Businesses and Entities Affected. Board staff reports that approximately 30,000 families in the Commonwealth receive TANF benefits. All of these families, as well as many businesses, groups and establishments have the potential to be affected by these proposed regulatory changes. Please see the paragraph above this section for estimates of businesses, groups and establishments that may be affected.

Localities Particularly Affected. No locality will be particularly affected by this proposed regulatory action.

Projected Impact on Employment. Given the likely scope of potential revenue lost, this regulatory action is unlikely to have an effect on employment in the Commonwealth.

Effects on the Use and Value of Private Property. To the extent that monies received through TANF benefits can be considered the recipients' private property, this proposed regulation, and the law that necessitates it, restrict the use of that private property.

Small Businesses: Costs and Other Effects. No small businesses will incur costs on account of this regulatory action, but some small businesses may lose some revenue.

Small Businesses: Alternative Method that Minimizes Adverse Impact. There is likely no alternative method of regulation that would both meet the General Assembly's and the Board's goals and be less costly for affected businesses.

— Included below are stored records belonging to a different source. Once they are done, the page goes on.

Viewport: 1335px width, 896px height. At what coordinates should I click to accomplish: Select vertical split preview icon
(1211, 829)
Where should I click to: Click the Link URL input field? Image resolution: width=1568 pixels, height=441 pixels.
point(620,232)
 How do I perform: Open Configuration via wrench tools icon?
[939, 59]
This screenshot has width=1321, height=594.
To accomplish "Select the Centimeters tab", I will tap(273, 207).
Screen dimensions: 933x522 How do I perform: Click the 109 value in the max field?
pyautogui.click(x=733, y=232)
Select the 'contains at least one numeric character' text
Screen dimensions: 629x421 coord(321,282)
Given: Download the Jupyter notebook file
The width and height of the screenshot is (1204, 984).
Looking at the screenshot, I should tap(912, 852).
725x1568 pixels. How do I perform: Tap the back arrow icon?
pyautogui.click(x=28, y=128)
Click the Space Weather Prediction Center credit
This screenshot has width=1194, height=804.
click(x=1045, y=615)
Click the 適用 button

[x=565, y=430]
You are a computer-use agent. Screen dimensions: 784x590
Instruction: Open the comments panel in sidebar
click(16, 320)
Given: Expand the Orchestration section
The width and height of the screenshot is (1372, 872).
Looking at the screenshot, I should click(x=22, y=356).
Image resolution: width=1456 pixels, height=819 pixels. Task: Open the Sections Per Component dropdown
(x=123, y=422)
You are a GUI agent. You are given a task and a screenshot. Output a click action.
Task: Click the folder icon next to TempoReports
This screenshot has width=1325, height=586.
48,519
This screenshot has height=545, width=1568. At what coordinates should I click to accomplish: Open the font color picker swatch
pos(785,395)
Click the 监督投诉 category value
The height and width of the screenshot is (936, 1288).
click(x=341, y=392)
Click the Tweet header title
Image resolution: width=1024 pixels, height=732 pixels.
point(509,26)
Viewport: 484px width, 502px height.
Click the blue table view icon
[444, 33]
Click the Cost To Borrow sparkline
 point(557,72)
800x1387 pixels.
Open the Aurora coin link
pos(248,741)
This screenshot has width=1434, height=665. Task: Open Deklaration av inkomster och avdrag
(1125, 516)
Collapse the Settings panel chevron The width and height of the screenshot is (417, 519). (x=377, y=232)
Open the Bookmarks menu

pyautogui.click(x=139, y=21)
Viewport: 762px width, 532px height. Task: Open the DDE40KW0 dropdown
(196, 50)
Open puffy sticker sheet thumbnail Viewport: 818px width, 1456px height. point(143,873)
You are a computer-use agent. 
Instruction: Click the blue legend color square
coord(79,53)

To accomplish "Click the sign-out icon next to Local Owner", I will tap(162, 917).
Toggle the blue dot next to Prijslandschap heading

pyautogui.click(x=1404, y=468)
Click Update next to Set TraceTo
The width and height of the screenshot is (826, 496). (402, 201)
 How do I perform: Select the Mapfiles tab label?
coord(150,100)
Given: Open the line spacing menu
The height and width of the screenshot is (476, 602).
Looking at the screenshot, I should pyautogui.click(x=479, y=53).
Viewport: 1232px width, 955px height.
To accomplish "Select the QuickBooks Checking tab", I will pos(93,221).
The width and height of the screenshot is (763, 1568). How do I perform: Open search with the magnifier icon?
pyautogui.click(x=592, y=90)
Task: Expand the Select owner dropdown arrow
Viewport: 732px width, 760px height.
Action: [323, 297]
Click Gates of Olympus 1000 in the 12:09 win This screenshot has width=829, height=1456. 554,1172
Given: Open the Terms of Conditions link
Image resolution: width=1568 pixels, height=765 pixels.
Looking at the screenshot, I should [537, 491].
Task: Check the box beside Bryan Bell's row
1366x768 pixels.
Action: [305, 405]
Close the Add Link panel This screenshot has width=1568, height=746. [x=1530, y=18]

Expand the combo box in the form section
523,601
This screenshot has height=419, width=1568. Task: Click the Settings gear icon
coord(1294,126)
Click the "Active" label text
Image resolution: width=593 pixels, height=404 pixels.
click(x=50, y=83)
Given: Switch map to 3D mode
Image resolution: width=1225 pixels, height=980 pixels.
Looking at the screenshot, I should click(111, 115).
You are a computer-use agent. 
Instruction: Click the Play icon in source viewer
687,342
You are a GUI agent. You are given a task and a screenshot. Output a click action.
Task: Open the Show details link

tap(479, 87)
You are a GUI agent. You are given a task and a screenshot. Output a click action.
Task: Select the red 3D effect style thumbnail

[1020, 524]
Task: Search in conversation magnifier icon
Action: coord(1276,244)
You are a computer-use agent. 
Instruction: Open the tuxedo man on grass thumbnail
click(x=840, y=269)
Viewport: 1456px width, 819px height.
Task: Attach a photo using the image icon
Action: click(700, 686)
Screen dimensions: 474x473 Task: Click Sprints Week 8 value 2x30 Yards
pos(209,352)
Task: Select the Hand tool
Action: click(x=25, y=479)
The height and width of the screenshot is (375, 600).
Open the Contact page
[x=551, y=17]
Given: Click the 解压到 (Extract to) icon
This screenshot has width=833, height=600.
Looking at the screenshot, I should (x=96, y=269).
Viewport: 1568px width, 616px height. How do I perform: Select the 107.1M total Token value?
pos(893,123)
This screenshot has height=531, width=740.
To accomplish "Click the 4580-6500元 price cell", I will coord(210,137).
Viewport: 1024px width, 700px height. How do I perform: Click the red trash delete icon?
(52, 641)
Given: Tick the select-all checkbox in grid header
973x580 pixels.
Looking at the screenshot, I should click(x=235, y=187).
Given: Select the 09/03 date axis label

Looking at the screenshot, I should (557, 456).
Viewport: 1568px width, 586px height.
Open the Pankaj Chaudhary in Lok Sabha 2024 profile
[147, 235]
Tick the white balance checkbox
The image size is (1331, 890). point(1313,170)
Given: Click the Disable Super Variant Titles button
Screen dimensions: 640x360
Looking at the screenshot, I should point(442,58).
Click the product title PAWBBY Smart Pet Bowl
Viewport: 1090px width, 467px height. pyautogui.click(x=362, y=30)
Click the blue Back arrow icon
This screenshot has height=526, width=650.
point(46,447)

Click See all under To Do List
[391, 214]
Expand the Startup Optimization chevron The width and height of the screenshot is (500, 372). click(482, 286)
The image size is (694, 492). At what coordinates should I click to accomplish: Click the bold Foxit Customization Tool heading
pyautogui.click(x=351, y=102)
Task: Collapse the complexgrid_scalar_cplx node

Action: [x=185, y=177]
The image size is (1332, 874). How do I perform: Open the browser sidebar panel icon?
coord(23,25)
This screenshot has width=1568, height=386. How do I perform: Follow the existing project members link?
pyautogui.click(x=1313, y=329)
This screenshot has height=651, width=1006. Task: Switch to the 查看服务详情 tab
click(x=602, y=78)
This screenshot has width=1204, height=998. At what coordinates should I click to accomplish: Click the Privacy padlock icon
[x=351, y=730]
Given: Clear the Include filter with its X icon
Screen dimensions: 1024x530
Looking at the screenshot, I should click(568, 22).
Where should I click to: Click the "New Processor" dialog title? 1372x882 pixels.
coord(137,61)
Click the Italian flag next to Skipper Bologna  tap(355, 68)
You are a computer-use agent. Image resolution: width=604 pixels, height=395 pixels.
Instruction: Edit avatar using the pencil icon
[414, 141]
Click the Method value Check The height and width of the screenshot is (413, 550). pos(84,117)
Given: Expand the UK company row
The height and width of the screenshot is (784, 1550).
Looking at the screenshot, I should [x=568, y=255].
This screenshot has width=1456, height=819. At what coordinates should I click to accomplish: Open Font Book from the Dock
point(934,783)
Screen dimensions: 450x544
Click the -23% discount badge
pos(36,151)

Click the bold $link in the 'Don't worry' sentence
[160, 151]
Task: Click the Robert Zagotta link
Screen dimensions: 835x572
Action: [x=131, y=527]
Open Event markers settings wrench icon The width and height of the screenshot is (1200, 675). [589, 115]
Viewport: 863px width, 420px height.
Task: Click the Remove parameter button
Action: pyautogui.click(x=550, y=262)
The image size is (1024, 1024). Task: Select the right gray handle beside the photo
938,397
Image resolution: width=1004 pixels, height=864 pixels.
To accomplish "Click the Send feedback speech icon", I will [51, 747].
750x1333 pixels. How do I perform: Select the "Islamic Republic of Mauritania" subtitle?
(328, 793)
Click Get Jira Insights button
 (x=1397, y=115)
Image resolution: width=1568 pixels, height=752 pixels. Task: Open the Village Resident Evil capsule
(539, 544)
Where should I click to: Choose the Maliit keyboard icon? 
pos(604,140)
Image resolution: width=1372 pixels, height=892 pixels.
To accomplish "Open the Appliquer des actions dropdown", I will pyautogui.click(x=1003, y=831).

Real Estate Development Costs. This regulatory action will likely have no effect on real estate development costs in the Commonwealth.

Agency's Response to Economic Impact Analysis: The Department of Social Services reviewed the economic impact analysis prepared by the department of Planning and Budget and has no comment.


The proposed amendment establishes penalties for recipients of benefits from the Temporary Assistance for Needy Families (TANF) program who violate § 63.2-621 of the Code of Virginia, which restricts how TANF program benefits may be used. The first offense will result in the loss of TANF financial assistance for one month; the second offense will result in the loss of TANF financial assistance for three months; and subsequent offenses will result in the loss of TANF financial assistance for six months.

22VAC40-295-145. Sanctions for violating spending restrictions.

Local departments of social services shall be authorized to sanction recipients of TANF by the full amount of the TANF grant for violating the TANF spending restrictions in § 63.2-621 of the Code of Virginia, as follows:

1. For the first offense, the full amount of TANF benefits for the family shall be suspended for one calendar month.

2. For the second offense, the full amount of TANF benefits for the family shall be suspended for three calendar months.

3. For the third offense, or subsequent offenses, the full amount of TANF benefits for the family shall be suspended for six calendar months.

VA.R. Doc. No. R14-3915; Filed December 22, 2015, 10:02 a.m.